* **TEXTE FOURNI**
────

L’illusion est parfaite. Parce qu’il s’agit évidemment d’un mensonge. La peinture a longtemps été de cet ordre, une manipulation politique et Ange Swana Sita le sait bien. Elle prend pour prétexte la figuration classique et dans une maîtrise assez sidérante des postures, de la composition, elle manipule le propos. L’illusion est parfaite et nous continuons, pauvres bougres d’y croire ! Il y a un an, la peintre de RDC vient s’établir en France. Le détail est anecdotique, mais l’époque est aussi celle où son attention se reporte sur la peinture classique et tout ce qu’elle peut véhiculer d’idées (reçues) et de plaisirs (venimeux). Le baroque n’a-t-il pas été inventé pour contredire la montée du protestantisme ? Un moyen efficace de vanter son produit et de reconquérir sa clientèle. De la même manière, d’autres peintres figurent les Colonies, dans des habits et des croyances étrangères à la réalité. C’est justement cet aspect qu’Ange Swana accroche dans son cadre référentiel. La manipulation.

────

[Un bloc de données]
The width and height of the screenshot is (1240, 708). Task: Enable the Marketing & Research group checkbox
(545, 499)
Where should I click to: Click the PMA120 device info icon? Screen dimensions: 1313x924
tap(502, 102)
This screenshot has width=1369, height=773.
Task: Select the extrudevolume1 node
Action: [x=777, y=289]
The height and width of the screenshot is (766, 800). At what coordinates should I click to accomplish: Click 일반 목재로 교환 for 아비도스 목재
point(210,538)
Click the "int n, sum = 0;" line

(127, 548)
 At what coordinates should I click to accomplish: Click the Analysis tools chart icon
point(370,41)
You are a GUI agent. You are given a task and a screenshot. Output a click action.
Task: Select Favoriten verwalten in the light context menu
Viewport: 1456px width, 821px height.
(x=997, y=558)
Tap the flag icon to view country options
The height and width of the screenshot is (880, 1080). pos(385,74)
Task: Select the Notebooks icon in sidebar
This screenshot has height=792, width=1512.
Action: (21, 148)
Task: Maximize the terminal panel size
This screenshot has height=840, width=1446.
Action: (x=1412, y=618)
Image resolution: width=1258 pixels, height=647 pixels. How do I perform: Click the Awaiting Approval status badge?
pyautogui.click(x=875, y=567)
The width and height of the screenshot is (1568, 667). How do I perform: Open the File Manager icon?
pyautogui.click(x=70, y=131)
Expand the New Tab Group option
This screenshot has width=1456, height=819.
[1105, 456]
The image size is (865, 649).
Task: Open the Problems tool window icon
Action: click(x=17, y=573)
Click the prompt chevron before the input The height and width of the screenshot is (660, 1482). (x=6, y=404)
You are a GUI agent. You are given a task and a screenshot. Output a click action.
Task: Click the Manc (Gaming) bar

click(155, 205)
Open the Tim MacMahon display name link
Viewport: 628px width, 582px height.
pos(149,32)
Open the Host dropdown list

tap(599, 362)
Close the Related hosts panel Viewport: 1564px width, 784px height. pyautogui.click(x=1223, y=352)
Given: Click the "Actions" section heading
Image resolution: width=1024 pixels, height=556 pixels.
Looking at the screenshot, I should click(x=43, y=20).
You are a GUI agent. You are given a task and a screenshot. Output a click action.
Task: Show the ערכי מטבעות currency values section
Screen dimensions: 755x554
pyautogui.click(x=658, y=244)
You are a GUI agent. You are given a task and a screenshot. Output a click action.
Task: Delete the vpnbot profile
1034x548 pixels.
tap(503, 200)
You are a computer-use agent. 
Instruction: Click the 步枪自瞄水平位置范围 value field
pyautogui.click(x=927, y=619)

────

* **ÉNONCÉ DU PROBLÈME**
D'après le texte sur la peinture d'Ange Swana Sita, dans quel but le baroque aurait-il été inventé ? Répondez en une à trois phrases.

* **RÉSULTAT ATTENDU**
Selon le texte, le baroque a été inventé pour contredire la montée du protestantisme. C'était un moyen efficace de vanter son produit et de reconquérir sa clientèle.